• **SUPPLIED RECORDS**:
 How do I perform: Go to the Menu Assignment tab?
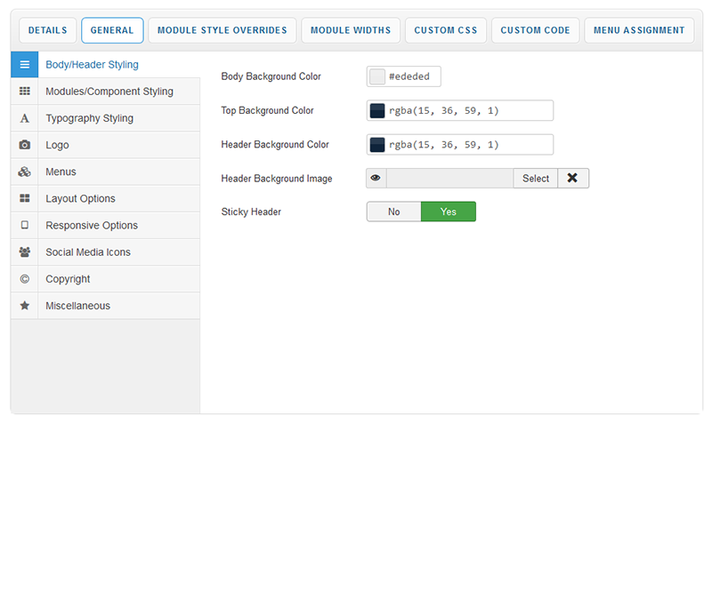pyautogui.click(x=639, y=30)
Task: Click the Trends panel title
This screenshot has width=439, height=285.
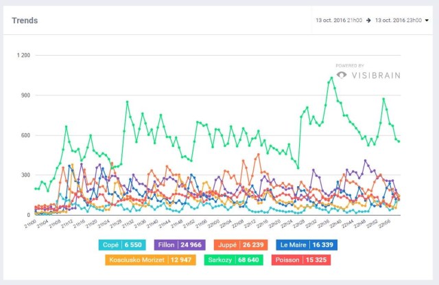Action: [x=25, y=21]
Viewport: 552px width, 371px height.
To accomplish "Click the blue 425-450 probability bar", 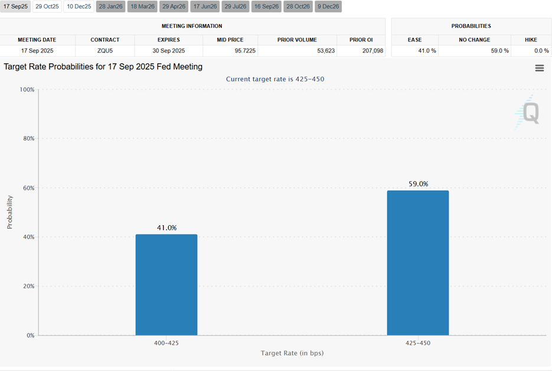I will (x=417, y=262).
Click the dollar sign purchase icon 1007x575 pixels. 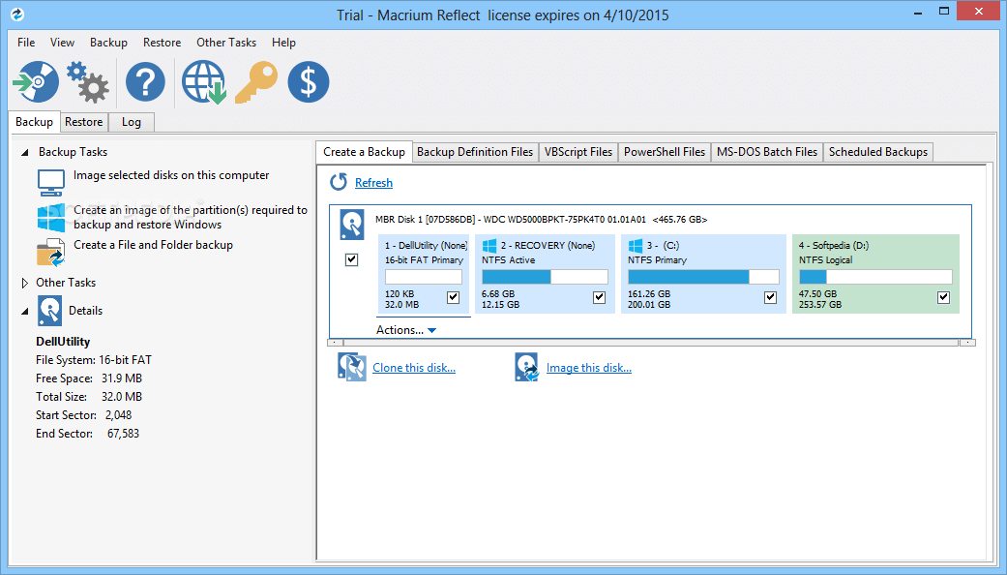tap(309, 82)
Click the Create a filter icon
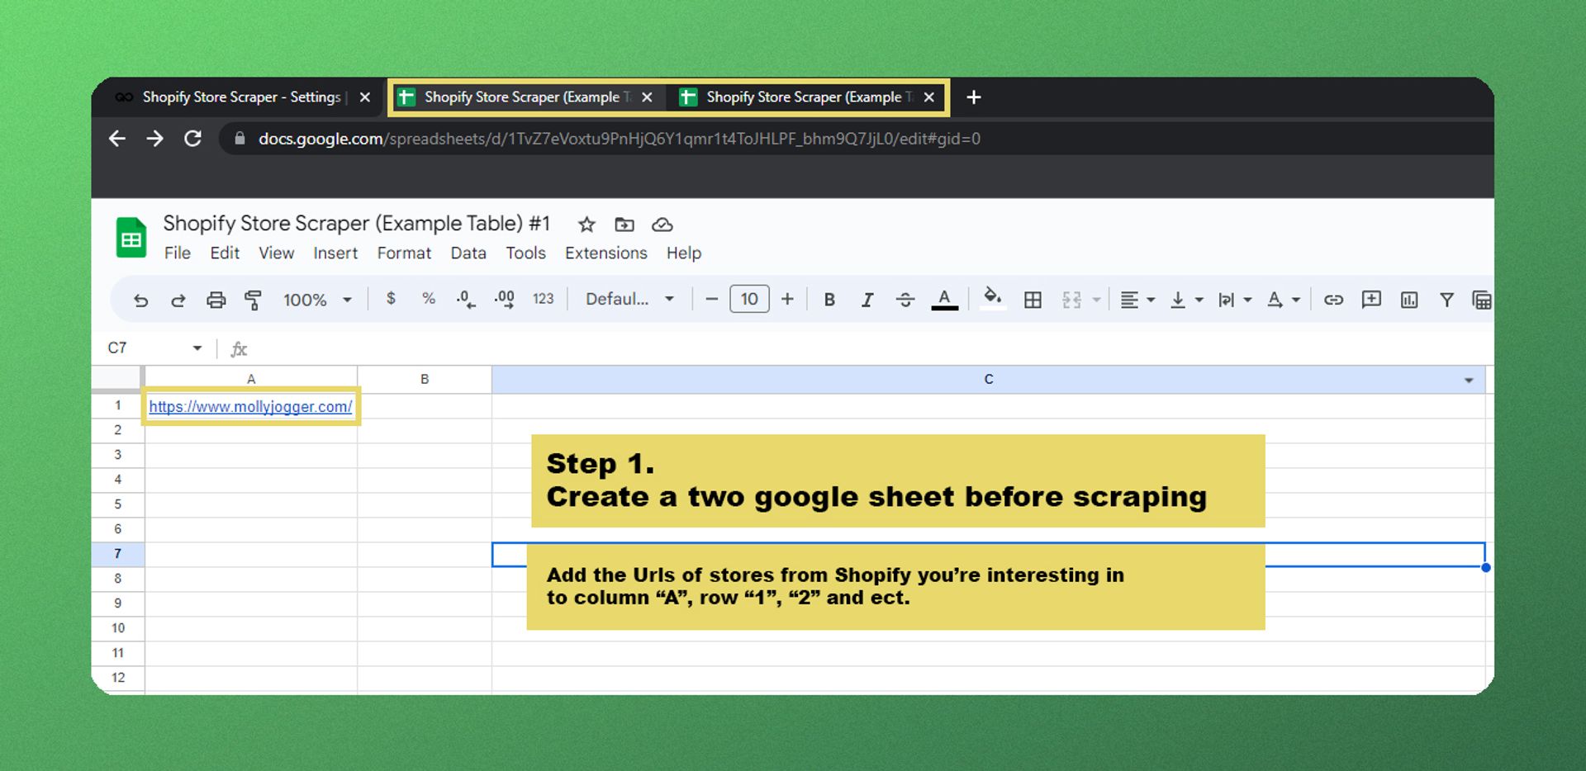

• **REQUIREMENTS**: Find every line in the data above that contains the word "height", and copy each of those lines.

• **TASK SOLUTION**:
This screenshot has width=439, height=285.
Viewport: 552px width, 371px height.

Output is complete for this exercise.